== Aim ==
Present the data from the line with "Viewport: 467px width, 445px" up to and including the line with "Viewport: 440px width, 548px" as a two-column CSV with the headers request and answer. Each row should hold one request and its answer, with every field in double quotation marks and any line breaks replaced by spaces.

[Excerpt from a dataset]
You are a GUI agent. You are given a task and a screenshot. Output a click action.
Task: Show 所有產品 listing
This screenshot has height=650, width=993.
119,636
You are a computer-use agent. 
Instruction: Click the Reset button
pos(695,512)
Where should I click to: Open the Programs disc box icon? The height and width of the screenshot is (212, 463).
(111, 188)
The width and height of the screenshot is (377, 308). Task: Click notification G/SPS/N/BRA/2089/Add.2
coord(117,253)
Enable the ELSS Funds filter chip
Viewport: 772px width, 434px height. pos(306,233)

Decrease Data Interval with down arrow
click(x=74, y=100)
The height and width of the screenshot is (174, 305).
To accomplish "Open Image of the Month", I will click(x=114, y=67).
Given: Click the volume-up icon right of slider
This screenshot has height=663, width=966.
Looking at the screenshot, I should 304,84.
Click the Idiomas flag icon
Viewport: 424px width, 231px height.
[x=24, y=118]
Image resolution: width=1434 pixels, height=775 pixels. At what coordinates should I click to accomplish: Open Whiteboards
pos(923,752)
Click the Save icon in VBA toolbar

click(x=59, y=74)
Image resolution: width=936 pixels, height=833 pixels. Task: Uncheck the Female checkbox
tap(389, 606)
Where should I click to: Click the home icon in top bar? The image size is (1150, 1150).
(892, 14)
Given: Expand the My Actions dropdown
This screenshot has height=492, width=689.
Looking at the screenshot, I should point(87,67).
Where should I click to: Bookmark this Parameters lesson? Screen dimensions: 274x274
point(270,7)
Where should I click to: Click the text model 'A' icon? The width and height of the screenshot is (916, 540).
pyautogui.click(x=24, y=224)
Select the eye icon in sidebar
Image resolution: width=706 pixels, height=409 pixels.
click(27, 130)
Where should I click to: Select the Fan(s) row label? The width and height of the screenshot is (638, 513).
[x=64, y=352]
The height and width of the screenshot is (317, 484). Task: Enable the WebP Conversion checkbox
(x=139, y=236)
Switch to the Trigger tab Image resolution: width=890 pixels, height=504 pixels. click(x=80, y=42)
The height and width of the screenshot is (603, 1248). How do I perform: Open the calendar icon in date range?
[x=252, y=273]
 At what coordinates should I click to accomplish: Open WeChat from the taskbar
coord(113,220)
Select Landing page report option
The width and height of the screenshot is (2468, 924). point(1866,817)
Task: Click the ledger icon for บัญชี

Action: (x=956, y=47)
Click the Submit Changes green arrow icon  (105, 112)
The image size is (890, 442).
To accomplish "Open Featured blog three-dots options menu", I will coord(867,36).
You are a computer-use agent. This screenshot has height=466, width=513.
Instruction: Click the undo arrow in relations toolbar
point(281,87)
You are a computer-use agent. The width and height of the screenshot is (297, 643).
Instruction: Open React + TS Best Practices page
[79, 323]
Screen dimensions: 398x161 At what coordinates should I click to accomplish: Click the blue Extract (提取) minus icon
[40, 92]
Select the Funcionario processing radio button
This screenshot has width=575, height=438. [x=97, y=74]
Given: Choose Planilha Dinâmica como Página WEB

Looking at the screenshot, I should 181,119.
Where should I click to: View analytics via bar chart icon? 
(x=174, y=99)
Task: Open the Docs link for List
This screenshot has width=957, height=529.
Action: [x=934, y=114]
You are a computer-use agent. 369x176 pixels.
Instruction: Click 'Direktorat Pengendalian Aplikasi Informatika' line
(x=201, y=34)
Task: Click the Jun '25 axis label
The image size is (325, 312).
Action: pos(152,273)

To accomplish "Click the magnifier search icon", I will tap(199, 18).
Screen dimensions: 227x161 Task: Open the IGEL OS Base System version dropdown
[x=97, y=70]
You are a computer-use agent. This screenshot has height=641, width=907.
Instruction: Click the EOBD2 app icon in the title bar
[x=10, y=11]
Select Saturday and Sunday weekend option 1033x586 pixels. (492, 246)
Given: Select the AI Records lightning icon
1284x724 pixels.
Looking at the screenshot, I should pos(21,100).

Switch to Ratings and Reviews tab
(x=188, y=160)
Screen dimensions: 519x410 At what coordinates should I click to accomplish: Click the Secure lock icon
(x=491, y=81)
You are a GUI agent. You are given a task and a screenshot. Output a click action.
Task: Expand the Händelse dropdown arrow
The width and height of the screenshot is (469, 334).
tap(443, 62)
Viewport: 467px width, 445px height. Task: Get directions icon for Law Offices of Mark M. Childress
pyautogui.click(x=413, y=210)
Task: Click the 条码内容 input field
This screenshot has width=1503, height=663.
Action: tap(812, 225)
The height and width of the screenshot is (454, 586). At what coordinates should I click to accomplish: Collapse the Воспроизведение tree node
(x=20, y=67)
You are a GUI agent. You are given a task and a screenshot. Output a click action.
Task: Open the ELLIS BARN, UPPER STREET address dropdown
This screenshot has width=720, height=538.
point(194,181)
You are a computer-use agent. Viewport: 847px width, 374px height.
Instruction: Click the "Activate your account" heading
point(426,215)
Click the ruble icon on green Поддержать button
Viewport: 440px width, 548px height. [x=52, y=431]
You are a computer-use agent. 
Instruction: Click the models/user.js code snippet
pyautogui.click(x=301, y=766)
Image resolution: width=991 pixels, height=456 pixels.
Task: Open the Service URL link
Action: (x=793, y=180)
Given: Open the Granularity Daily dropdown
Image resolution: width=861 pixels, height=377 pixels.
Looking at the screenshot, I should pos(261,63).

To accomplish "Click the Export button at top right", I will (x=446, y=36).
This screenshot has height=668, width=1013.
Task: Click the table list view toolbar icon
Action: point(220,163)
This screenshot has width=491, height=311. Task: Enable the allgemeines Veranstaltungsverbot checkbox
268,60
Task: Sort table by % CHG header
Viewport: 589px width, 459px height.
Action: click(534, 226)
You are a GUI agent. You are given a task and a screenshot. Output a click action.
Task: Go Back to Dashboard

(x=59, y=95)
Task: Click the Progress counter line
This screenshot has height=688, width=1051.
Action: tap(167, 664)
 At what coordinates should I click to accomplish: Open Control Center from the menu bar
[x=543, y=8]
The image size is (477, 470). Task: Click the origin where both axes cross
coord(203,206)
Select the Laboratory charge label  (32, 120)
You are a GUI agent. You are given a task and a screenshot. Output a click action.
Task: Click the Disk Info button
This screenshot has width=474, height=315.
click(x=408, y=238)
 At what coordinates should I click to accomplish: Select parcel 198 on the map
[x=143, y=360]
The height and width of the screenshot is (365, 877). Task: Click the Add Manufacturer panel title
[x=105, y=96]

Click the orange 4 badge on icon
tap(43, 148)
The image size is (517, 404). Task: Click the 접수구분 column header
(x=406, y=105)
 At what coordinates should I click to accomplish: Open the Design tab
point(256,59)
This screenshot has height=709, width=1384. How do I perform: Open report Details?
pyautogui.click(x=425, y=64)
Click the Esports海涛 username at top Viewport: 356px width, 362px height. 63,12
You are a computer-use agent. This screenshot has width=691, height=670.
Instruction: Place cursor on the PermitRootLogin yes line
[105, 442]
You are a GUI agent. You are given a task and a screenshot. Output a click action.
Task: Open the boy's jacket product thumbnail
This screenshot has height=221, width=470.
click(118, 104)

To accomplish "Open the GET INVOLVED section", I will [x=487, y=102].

== Correct answer ==
request,answer
"Viewport: 467px width, 445px height. Task: Get directions icon for Law Offices of Mark M. Childress","pyautogui.click(x=413, y=210)"
"Task: Click the 条码内容 input field This screenshot has width=1503, height=663.","Action: tap(812, 225)"
"The height and width of the screenshot is (454, 586). At what coordinates should I click to accomplish: Collapse the Воспроизведение tree node","(x=20, y=67)"
"You are a GUI agent. You are given a task and a screenshot. Output a click action. Task: Open the ELLIS BARN, UPPER STREET address dropdown This screenshot has width=720, height=538.","point(194,181)"
"You are a computer-use agent. Viewport: 847px width, 374px height. Instruction: Click the ""Activate your account"" heading","point(426,215)"
"Click the ruble icon on green Поддержать button","Viewport: 440px width, 548px height. [x=52, y=431]"